Recorded data

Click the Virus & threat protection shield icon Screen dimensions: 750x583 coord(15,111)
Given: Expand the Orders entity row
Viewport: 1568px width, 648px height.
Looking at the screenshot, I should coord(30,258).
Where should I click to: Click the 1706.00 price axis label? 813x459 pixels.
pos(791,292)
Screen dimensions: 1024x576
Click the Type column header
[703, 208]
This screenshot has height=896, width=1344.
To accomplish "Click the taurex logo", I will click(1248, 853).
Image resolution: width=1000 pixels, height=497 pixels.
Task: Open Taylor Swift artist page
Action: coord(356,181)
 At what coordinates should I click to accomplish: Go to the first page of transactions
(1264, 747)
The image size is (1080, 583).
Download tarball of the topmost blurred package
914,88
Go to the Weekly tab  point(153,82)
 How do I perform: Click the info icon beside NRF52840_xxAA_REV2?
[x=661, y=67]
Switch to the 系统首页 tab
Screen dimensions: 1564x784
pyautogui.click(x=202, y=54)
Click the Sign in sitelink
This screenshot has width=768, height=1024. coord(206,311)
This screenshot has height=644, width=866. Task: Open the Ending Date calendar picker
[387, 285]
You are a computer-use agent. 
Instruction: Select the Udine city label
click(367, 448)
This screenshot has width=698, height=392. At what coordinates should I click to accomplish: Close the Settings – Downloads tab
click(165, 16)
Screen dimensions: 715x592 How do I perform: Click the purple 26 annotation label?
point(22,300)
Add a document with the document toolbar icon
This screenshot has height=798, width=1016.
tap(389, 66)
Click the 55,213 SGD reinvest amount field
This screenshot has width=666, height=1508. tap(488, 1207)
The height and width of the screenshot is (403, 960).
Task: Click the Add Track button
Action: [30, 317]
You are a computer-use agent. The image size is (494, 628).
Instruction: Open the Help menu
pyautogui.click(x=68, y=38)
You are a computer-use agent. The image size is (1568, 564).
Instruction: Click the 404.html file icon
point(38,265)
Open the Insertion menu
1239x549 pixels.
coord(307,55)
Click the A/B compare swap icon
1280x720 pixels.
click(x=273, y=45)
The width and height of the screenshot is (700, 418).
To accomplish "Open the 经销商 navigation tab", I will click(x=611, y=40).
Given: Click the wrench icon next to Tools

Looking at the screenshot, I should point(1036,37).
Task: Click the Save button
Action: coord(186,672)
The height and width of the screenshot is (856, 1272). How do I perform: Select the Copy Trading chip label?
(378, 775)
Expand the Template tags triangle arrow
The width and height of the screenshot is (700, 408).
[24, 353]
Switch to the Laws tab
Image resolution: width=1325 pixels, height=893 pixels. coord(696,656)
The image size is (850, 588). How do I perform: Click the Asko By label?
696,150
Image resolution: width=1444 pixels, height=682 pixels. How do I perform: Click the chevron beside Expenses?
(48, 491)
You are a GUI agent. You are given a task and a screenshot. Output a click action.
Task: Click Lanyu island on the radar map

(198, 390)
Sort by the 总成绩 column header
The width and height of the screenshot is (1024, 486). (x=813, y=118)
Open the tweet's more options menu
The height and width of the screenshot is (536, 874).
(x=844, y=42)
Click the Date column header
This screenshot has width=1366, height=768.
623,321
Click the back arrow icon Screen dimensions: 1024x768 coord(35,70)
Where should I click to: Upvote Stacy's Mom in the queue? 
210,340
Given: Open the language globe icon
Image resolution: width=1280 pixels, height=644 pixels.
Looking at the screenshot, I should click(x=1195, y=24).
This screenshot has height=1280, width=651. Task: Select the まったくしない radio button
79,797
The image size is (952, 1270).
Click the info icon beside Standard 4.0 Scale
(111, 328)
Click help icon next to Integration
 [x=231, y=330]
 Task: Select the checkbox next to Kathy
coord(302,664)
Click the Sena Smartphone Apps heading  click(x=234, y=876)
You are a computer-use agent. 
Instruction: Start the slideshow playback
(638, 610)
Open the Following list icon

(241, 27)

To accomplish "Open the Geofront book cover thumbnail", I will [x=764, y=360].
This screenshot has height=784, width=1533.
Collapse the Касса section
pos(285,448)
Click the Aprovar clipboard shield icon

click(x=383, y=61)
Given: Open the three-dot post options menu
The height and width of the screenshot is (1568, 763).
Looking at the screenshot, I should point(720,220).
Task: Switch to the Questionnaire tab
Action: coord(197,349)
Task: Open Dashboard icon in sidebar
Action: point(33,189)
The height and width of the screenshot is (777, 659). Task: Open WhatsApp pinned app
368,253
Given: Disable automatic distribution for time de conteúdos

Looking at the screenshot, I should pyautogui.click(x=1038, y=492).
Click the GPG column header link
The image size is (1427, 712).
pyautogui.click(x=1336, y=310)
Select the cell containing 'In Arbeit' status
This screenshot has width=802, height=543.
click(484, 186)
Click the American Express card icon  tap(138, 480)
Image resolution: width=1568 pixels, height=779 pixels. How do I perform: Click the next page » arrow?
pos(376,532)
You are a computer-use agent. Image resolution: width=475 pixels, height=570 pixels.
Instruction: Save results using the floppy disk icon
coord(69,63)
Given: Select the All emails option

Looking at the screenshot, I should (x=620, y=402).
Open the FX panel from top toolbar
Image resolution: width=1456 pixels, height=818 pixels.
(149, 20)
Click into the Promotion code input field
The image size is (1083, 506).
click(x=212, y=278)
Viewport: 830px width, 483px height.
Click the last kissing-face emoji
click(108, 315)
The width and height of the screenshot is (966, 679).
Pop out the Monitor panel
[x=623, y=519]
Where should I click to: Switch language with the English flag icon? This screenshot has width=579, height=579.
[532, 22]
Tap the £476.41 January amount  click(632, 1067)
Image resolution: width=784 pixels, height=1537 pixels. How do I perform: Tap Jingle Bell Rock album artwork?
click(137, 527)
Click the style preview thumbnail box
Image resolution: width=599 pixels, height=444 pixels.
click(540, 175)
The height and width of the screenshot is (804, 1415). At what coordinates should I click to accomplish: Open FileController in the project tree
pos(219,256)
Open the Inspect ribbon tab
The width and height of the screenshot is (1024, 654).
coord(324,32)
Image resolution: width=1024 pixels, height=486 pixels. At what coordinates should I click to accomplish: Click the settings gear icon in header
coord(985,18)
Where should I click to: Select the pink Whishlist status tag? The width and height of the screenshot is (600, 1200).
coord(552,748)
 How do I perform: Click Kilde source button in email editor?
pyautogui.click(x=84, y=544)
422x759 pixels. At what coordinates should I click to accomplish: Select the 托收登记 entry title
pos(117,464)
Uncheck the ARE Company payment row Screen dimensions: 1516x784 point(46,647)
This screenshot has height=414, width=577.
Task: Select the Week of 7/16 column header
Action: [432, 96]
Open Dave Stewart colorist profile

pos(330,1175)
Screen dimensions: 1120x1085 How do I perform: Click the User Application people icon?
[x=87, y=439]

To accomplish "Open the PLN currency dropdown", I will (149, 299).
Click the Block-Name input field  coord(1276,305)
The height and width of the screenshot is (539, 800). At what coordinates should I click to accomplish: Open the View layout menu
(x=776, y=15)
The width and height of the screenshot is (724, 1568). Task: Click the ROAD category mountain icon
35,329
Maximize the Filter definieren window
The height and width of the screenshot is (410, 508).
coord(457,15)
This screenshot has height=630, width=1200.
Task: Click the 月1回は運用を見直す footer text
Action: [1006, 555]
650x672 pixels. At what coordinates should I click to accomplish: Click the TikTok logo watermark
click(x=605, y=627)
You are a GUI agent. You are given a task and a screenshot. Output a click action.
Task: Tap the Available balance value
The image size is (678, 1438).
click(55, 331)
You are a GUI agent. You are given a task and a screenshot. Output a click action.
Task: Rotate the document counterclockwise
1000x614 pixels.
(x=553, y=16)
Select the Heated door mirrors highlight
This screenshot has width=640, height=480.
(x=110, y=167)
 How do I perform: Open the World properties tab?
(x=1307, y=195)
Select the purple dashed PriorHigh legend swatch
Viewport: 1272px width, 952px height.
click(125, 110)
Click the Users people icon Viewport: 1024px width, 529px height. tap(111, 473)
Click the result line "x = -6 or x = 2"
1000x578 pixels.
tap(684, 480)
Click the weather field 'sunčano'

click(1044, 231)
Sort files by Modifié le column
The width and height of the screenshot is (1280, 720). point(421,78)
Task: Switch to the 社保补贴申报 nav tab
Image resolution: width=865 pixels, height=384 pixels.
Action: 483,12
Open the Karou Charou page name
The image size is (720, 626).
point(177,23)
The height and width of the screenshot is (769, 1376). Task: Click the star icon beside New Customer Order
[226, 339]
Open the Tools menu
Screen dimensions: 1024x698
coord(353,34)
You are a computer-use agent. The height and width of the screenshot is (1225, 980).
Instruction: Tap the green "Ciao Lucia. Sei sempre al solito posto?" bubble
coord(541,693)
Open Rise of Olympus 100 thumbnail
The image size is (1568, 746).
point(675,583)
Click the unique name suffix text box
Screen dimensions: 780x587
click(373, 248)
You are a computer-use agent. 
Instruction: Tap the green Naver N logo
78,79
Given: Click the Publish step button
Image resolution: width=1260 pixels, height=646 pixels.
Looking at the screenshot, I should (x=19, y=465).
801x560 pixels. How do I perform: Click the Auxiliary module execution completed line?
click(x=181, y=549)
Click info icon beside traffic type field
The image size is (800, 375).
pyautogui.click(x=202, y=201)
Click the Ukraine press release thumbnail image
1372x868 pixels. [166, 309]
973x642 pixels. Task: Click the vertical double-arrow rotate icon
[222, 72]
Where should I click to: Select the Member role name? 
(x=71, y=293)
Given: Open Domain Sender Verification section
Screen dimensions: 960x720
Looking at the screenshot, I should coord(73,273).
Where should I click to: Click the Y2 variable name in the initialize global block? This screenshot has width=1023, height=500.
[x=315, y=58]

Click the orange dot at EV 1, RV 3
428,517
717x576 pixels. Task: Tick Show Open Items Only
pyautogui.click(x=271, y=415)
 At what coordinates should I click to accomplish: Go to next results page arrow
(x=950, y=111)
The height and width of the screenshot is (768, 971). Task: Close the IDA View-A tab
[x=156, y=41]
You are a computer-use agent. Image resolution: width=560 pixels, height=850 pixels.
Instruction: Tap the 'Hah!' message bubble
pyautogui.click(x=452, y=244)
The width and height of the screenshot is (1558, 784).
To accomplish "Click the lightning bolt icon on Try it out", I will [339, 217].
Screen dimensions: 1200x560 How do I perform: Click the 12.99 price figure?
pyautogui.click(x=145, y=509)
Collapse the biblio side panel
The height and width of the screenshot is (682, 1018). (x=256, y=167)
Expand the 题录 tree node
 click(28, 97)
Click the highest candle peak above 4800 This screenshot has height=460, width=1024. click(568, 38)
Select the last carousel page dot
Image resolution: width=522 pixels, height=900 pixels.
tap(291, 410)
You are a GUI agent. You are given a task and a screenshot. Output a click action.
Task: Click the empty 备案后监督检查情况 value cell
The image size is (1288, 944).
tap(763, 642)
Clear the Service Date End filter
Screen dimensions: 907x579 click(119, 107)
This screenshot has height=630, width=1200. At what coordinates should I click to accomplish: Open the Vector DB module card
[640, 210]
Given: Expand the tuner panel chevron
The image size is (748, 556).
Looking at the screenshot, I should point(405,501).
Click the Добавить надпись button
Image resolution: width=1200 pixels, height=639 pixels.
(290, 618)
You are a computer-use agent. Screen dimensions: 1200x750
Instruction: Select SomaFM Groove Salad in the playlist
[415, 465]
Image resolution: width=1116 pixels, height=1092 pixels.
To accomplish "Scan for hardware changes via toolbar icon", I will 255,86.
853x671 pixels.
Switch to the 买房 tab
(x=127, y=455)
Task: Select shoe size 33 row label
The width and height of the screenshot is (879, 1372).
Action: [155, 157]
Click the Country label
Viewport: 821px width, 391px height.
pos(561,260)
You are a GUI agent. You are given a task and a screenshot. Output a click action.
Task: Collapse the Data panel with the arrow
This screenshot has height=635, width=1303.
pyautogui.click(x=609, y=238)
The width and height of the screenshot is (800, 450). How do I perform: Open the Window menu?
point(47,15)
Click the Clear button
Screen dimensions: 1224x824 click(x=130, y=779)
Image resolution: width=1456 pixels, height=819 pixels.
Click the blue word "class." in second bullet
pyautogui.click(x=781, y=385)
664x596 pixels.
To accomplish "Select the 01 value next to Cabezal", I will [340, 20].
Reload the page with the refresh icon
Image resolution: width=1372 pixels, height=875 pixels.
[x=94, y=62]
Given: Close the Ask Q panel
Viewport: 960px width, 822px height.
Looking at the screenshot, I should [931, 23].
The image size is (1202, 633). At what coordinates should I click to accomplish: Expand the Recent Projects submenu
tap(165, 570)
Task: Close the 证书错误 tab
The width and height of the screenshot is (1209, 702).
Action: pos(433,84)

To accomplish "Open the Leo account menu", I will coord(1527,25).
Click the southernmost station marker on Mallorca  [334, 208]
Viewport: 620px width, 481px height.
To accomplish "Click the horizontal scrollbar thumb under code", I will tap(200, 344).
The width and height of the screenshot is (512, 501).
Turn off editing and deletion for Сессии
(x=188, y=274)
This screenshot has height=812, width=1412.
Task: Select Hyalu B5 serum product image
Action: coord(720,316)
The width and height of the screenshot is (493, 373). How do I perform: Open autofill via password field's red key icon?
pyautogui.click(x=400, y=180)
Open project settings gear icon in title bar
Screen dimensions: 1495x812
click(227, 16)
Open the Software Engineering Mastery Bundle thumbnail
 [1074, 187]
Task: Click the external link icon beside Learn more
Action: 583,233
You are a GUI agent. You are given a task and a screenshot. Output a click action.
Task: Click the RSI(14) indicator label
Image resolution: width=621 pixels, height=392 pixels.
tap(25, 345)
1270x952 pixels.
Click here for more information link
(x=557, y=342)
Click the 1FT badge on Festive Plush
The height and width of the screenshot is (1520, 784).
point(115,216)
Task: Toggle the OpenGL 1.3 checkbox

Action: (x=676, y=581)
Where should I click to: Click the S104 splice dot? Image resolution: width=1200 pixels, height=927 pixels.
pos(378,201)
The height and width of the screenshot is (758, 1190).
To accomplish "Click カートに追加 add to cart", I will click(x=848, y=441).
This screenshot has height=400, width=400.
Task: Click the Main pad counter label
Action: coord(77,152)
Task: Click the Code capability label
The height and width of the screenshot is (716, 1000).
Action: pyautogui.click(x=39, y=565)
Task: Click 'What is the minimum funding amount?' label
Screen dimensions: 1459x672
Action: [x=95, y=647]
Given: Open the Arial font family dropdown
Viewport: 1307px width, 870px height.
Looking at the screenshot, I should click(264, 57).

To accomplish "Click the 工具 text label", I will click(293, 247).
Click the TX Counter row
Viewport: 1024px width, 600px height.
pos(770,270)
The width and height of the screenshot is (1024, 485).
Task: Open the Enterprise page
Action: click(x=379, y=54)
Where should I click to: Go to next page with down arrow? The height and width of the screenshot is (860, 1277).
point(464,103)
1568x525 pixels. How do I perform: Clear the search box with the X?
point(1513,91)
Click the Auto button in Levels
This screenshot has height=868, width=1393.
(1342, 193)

## Task statement
Lines with "value": state how many there are in the records, and nothing more.

## Response to this exercise
3